Guardrails are defined as “a strong fence at the side of a road or in the middle of an expressway, intended to reduce the risk of serious accidents. / a rail that prevents people from falling off or being hit by something.”

Kubernetes guardrails are that same strong fence around the platform preventing developers from accidently introducing risk, wasting cloud resources or having application performance issues.

Kubernetes Guardrails are Important at Scale

Organizations that are running Kubernetes at scale need to consider how many people are working on the platform, how many clusters are in production, how many add-ons are in use. The scale of the problem can get quickly out of hand if DevOps teams and platform engineers are having to audit Kubernetes configurations manually. Checking each cluster against Kubernetes best practices can take a lot of time and unfortunately some organizations don’t have the bandwidth to audit the platform or if they do, have no way of ensuring changes are made until the next audit.

Guardrails set by DevOps teams help eliminate this challenge. Instead of manually reviewing before pushing to production and/or in production, Kubernetes guardrails allow teams to put policy in place at the platform level and apply it consistently across the organization. Better yet, when used with an Admission Controller, guardrails allow DevOps teams to know that anything that doesn’t pass checks never make it to production.

Implementing Kubernetes Guardrails with Fairwinds Insights

The Fairwinds Insights’ DevOps platform allows users to automatically apply Kubernetes best practice guardrails and set customized policies consistently across clusters. For leaders, this means eliminating manual review and avoiding being the Kubernetes help desk. It also empowers developers to understand Kubernetes better, make changes before code check-in without needing to know everything.
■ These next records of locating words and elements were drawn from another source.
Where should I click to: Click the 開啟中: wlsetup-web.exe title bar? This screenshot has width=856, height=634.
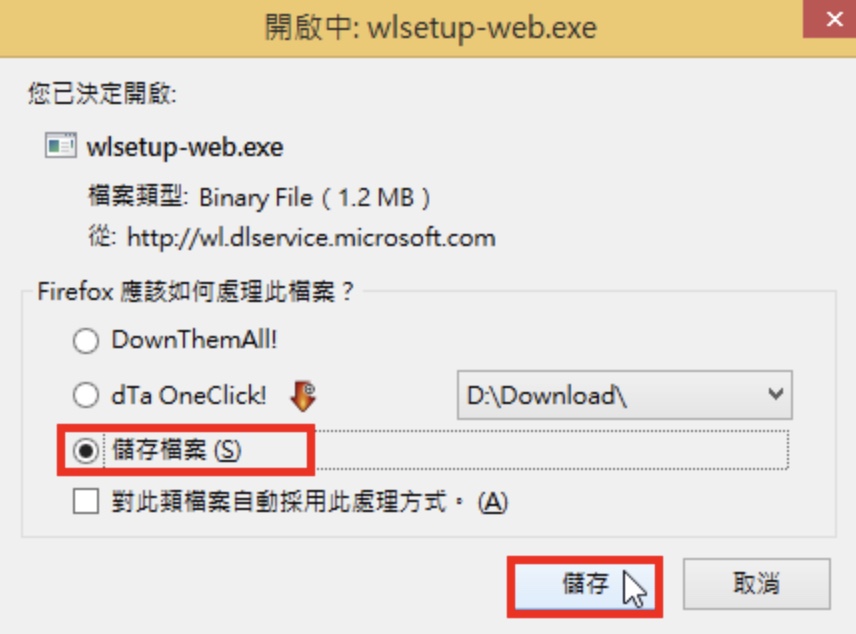point(401,27)
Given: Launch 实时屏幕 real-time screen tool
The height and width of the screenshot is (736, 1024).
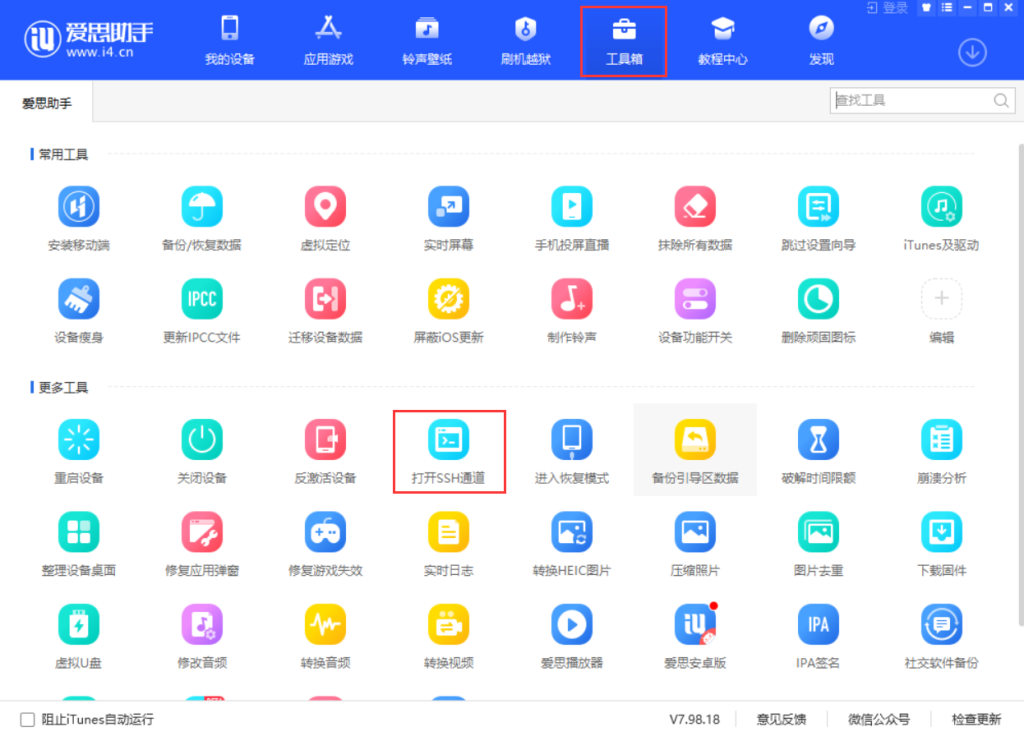Looking at the screenshot, I should pyautogui.click(x=448, y=207).
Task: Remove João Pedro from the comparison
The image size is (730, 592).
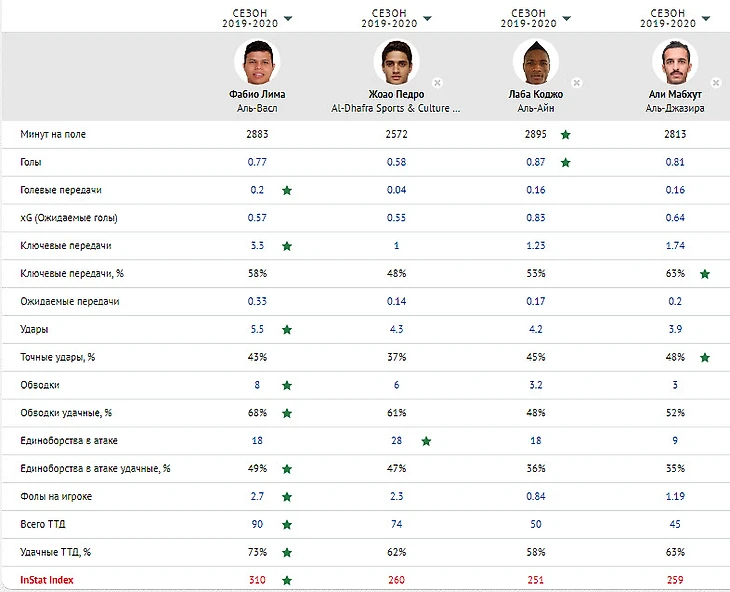Action: [437, 83]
The result is a more efficient and effective development team and a DevOps team that can focus on their own sprints and day-to-day goals.
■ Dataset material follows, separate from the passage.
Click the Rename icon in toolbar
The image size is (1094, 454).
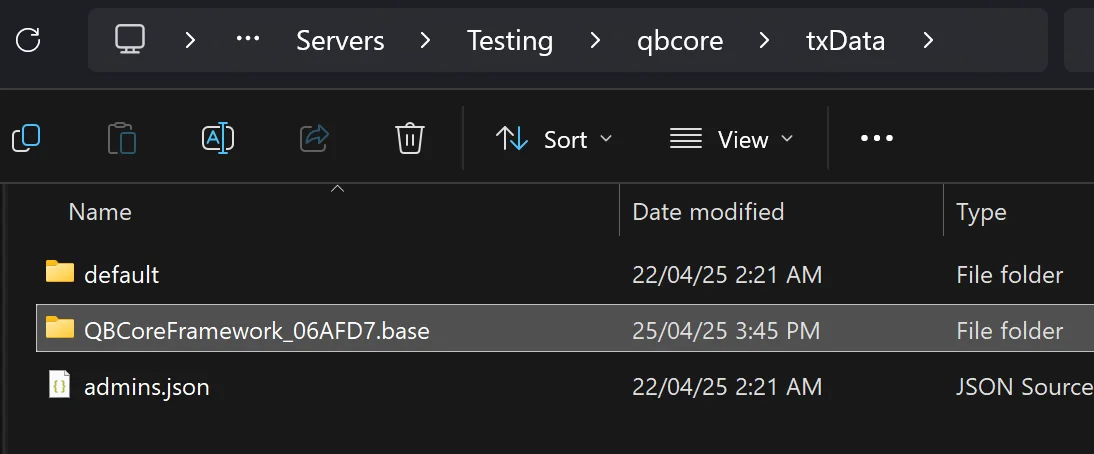coord(217,138)
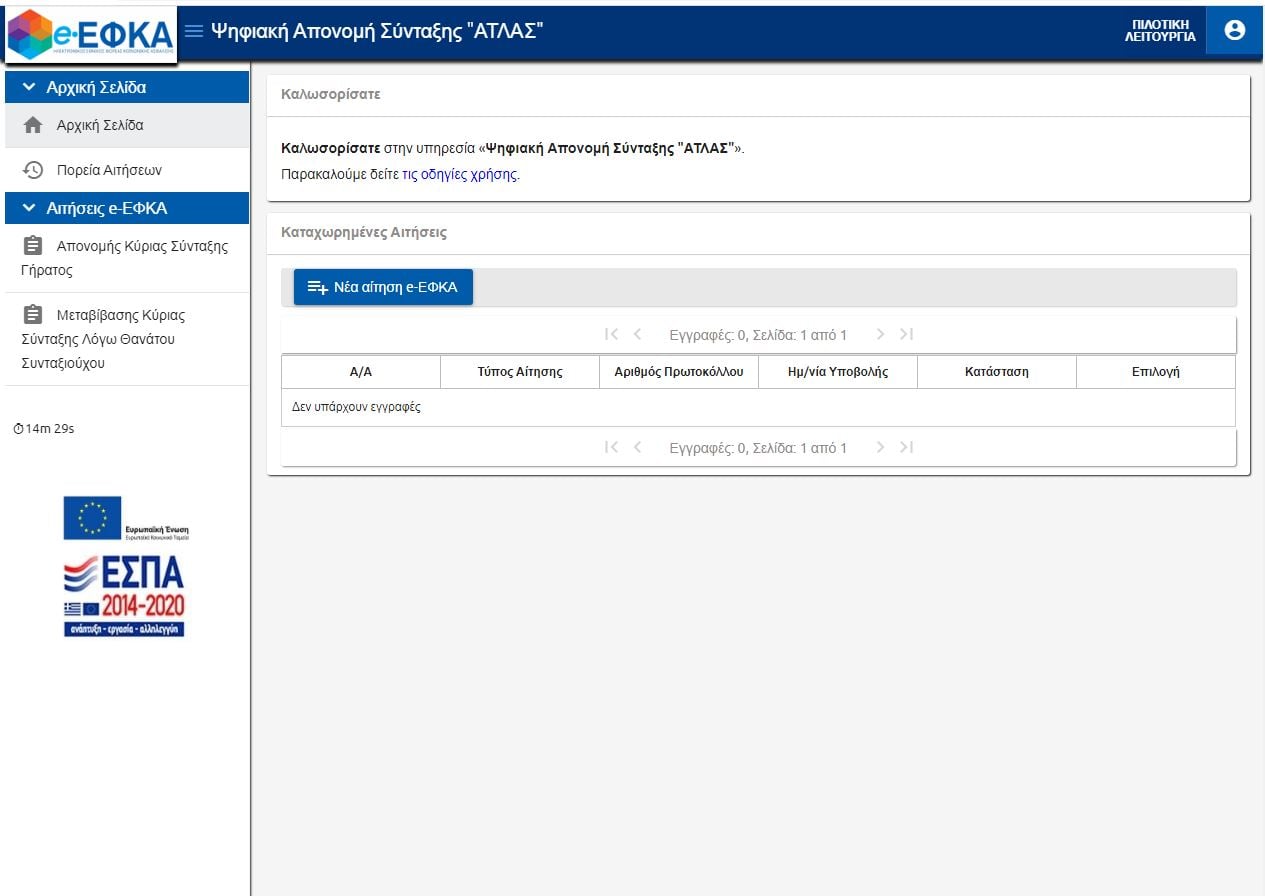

PagerDuty’s Tristan Bates said, “One of the big things we monitor, and that’s important to solve at an organization level are security and compliance standards that need to be in place for every team. We don’t necessarily want the teams to know about it, we want to make it easy to do the right thing without blocking productivity. That’s why we use Fairwinds Insights, its Admission Controller and reporting to manage Kubernetes security and compliance at PagerDuty. We even integrate it through the entire lifecycle to alert teams if they are doing something that’s out of what we’re supposed to be doing.”

Another customer, Variant, was completely able to eliminate its manual review process, saving the DevOps team at least a week every time developers pushed to production. That led not just to a faster development lifecycle, but also to improved job satisfaction from both the DevOps team as they can focus on their work and the developers as they didn’t have to be delayed.

Kubernetes guardrails are needed if you are doing anything with the cloud native technology at scale — whether that’s multiple clusters or multiple teams.